Websites running WordPress can slow down for any number of reasons. It could be anything from bloated code, a rogue plugin, or poor hosting performance. Figuring out what’s slowing you down is hard enough, and harder still is that some methods for increasing speed (caching plugins, for instance) are full of cryptic settings.
It can all add up to something of a nightmare in diagnosing and fixing what would seem to be a simple problem.
That’s where we’ve come in to help. There are tools out there to help simplify the process of satisfying your need for (WordPress) speed. Below, we’ve compiled a collection of plugins that don’t require a rocket science degree.
They will, however, help you build a blazing-fast site. Plus, we’ll offer tips for getting the most performance out of your WordPress website.
WordPress Optimization Plugins
If you’re stressed by the idea of a complicated settings panel, you’ll want to check out Surge. This caching plugin requires zero configuration, and it automatically builds a cache and clears files as you update your website.
Not only is this plugin super simple to use, but it’s also free. Optimizing your site’s performance is only a few clicks away.
Setting up a WordPress cache plugin can be an incredibly frustrating experience. There are often so many settings with not-so-obvious names that you have to do a lot of testing to find out what something does.
WP Rocket is a premium plugin, but it may just be worth the cost. It features an ultra-minimal setup and really does speed up your site. The package includes page caching, preloading, database optimization, and lazy loading of images.
Fast Velocity Minify will combine your site’s CSS and JS files into smaller file groups. After all, each one of these files can be thousands of lines long.
Compressing and combining files can greatly cut down on load time, especially for sites running lots of plugins. The setup is relatively easy, with the default settings getting the job done. There are also advanced options available if you’re feeling adventurous.
With just a few clicks, Autoptimize will concatenate styles and scripts, minify HTML, CSS, and JS files, add expiry headers, and cache them. The plugin can also move styles to your site’s header and scripts to your site’s footer.
While the developer recommends using Autoptimize in conjunction with a caching plugin, it’s still a simple way to speed up your site.
Inside the plugin settings, peak memory usage and page load times are displayed. Just check the boxes next to each option you want to enable. You also have the option of disabling specific scripts from being minified.
Your site’s database can become incredibly cluttered over time, leading to sluggish performance. Optimize Database after Deleting Revisions aims to be a “one-click” solution by deleting post revisions (you can keep a specified amount of revisions per post), spam comments, unused tags, pingbacks/trackbacks and orphan post meta items.
It also optimizes database tables to help keep your DB lean and clean. Optimizations can run hourly, once daily, twice daily, or weekly. It’s compatible with WordPress multisite.
Tips for Increasing WordPress Speed
WordPress, by itself, is a fast platform. But as we add components like themes and plugins, it can get weighed down. Combined with database clutter and potential hosting issues, a site can slow to a crawl.
Here are a few things to take into account when you’re looking to increase speed:
Avoid Heavy Themes
Just because a theme calls itself “minimal” doesn’t mean it’s lightweight. A theme may sport a minimalist look but still load a ton of scripts that will slow you down.
If you’re using a third-party theme, check the documentation to see how to disable scripts you don’t plan to use. Otherwise, use a lightweight starter theme and build for what you need.
Do You Really Need that Plugin?
Each plugin you install and activate can add scripts, styles, and database entries. Before you install a plugin, research to see if it’s known to cause any issues with load times. Ask yourself if it’s a necessity for the success and security of your site. If not, you may want to move on for the time being.
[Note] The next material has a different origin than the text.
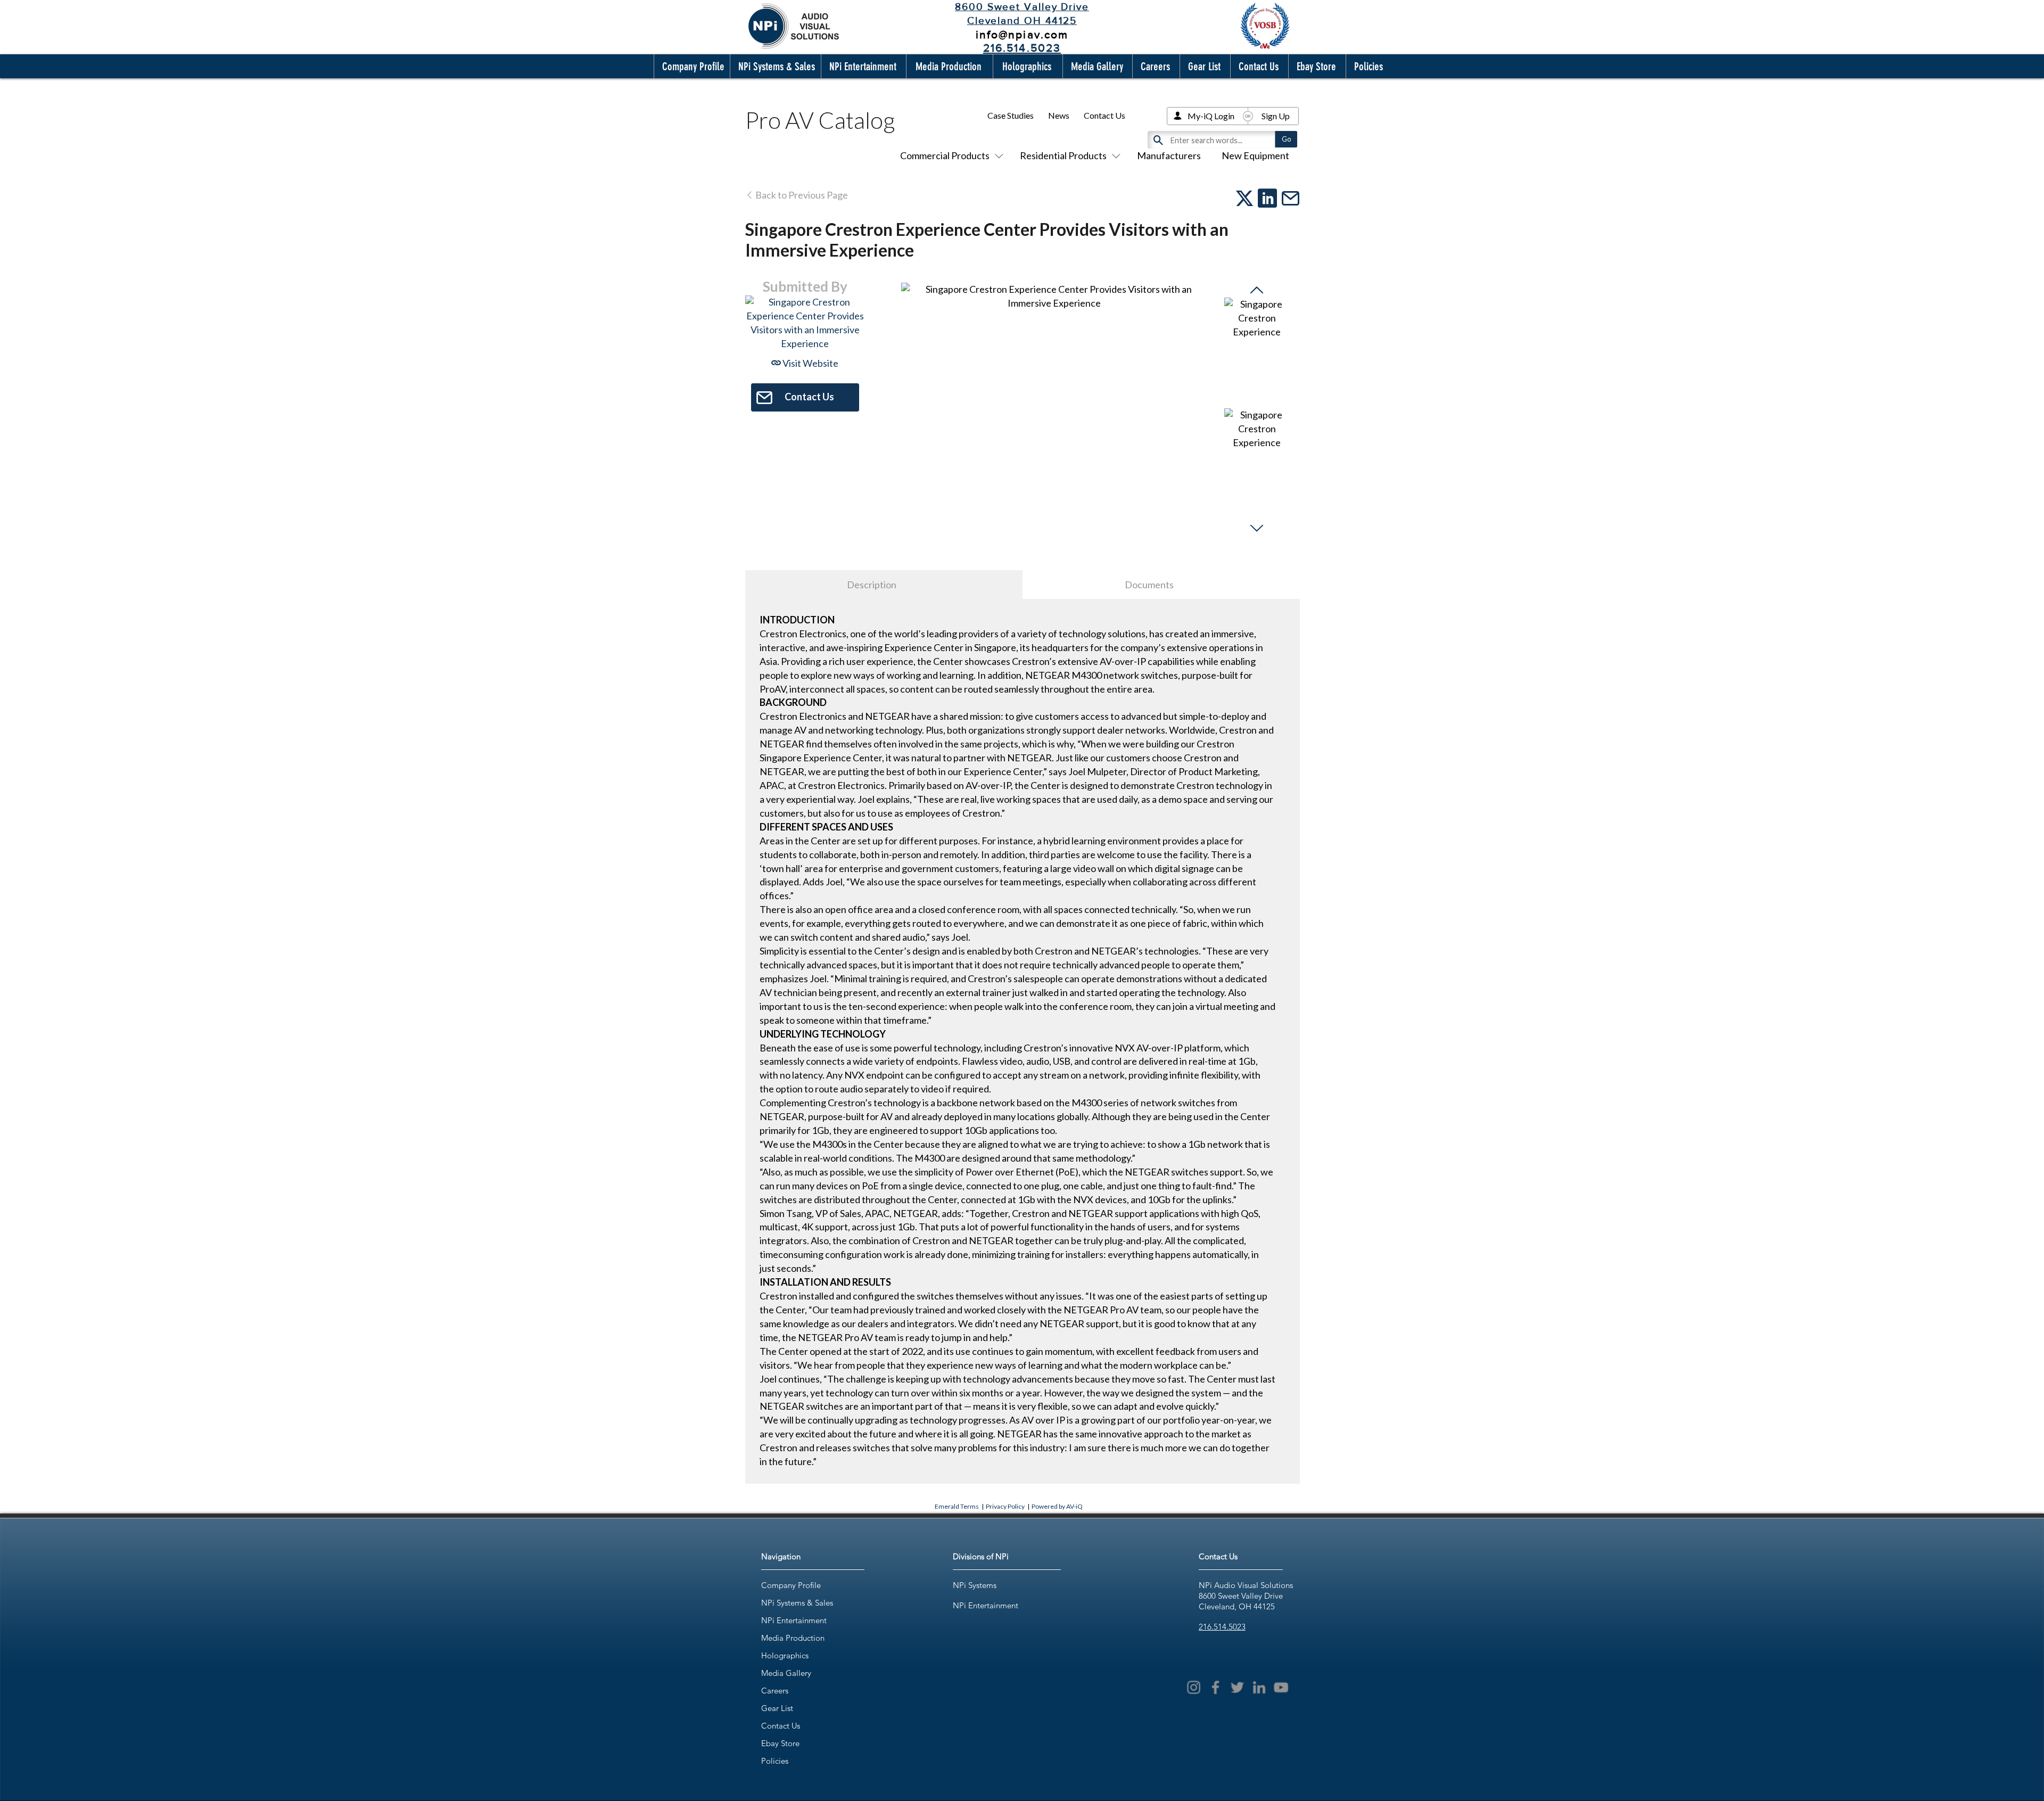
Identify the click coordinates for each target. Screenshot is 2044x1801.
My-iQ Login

Make Note of Remote Scripts and Styles
Services that provide web fonts, analytics, or ad-serving capabilities can affect speed. While these providers may have fast remote servers, any sort of connection issue can grind page loading to a halt. Be aware of what services you’re using and only use those that are necessary. For that matter, it’s also a good idea to stick with well-known and trusted providers.
Watch for Missing Content
Whether local or remote, look out for scripts or stylesheets that fail to load. A missing file can cause your site to react incredibly slowly, along with possible display and functionality consequences.
Use a tool like, PageSpeed Insights, Pingdom, or GTmetrix to analyze your site. Some tools offer a “waterfall” view that shows how long it takes for each file to load along with your page. If one of these files generates a 404 error, you’ve found the culprit.
Be Aware of Hosting Limitations
Not all web hosts are created equal. Some just flat-out provide a better product. But you should also be aware of hosting-related issues that can cause a slowdown. Being on an overcrowded server, running a non-supported (old) version of PHP, or having too much traffic on a shared hosting account can all cause problems.
Getting up to Speed
Bringing your WordPress site up to top performance doesn’t have to be difficult. Using the tools and techniques above, you’ll have everything you need to make improvements.
Speed is vitally important, after all. It affects things like SEO and your bounce rate. So it’s worth the little effort to squeeze as much performance out of your website as possible.